[TASK GOAL]: Rewrite all the entries below, replacing "coordinate pair" with "pixel position" wherever it occurs and leaving everything else unchanged.

Element and text location entries
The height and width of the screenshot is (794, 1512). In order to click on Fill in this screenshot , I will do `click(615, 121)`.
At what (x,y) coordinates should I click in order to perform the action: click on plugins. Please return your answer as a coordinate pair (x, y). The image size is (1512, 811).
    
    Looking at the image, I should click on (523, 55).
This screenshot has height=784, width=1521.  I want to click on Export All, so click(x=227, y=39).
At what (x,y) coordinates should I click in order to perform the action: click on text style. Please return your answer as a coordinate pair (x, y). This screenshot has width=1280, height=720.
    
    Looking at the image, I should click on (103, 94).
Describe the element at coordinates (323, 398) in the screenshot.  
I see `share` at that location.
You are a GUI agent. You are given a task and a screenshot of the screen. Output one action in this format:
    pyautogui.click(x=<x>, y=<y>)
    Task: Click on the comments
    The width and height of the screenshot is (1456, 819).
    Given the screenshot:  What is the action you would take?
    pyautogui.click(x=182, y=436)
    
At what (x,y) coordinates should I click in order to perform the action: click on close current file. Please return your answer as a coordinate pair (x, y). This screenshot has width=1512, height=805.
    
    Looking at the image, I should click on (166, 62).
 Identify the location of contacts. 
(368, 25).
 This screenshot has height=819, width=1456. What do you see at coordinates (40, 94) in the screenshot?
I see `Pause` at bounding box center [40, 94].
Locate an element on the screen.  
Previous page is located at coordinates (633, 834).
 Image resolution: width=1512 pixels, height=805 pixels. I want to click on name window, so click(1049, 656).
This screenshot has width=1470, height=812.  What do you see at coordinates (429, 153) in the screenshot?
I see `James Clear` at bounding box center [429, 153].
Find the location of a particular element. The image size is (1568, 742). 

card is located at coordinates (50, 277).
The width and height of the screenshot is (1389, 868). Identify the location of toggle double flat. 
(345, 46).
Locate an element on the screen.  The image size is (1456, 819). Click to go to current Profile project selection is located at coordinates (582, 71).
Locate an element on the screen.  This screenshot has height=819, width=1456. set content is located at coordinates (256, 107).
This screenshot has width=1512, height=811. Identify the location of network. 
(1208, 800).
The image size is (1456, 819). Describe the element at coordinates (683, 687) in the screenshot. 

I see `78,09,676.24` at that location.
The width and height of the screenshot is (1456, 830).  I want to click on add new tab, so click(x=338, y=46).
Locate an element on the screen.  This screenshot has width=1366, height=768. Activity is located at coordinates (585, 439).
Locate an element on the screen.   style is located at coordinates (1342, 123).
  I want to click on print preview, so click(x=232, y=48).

[REPLY]:
The height and width of the screenshot is (794, 1512). In order to click on Fill in this screenshot , I will do `click(615, 121)`.
At what (x,y) coordinates should I click in order to perform the action: click on plugins. Please return your answer as a pixel position (x, y). The image size is (1512, 811).
    
    Looking at the image, I should click on (523, 55).
This screenshot has height=784, width=1521.  I want to click on Export All, so click(x=227, y=39).
At what (x,y) coordinates should I click in order to perform the action: click on text style. Please return your answer as a pixel position (x, y). This screenshot has width=1280, height=720.
    
    Looking at the image, I should click on (103, 94).
Describe the element at coordinates (323, 398) in the screenshot.  
I see `share` at that location.
You are a GUI agent. You are given a task and a screenshot of the screen. Output one action in this format:
    pyautogui.click(x=<x>, y=<y>)
    Task: Click on the comments
    The width and height of the screenshot is (1456, 819).
    Given the screenshot:  What is the action you would take?
    pyautogui.click(x=182, y=436)
    
At what (x,y) coordinates should I click in order to perform the action: click on close current file. Please return your answer as a pixel position (x, y). This screenshot has width=1512, height=805.
    
    Looking at the image, I should click on (166, 62).
 Identify the location of contacts. 
(368, 25).
 This screenshot has height=819, width=1456. What do you see at coordinates (40, 94) in the screenshot?
I see `Pause` at bounding box center [40, 94].
Locate an element on the screen.  
Previous page is located at coordinates (633, 834).
 Image resolution: width=1512 pixels, height=805 pixels. I want to click on name window, so click(1049, 656).
This screenshot has width=1470, height=812.  What do you see at coordinates (429, 153) in the screenshot?
I see `James Clear` at bounding box center [429, 153].
Find the location of a particular element. The image size is (1568, 742). 

card is located at coordinates (50, 277).
The width and height of the screenshot is (1389, 868). Identify the location of toggle double flat. 
(345, 46).
Locate an element on the screen.  The image size is (1456, 819). Click to go to current Profile project selection is located at coordinates (582, 71).
Locate an element on the screen.  This screenshot has height=819, width=1456. set content is located at coordinates (256, 107).
This screenshot has width=1512, height=811. Identify the location of network. 
(1208, 800).
The image size is (1456, 819). Describe the element at coordinates (683, 687) in the screenshot. 

I see `78,09,676.24` at that location.
The width and height of the screenshot is (1456, 830).  I want to click on add new tab, so click(x=338, y=46).
Locate an element on the screen.  This screenshot has width=1366, height=768. Activity is located at coordinates (585, 439).
Locate an element on the screen.   style is located at coordinates (1342, 123).
  I want to click on print preview, so click(x=232, y=48).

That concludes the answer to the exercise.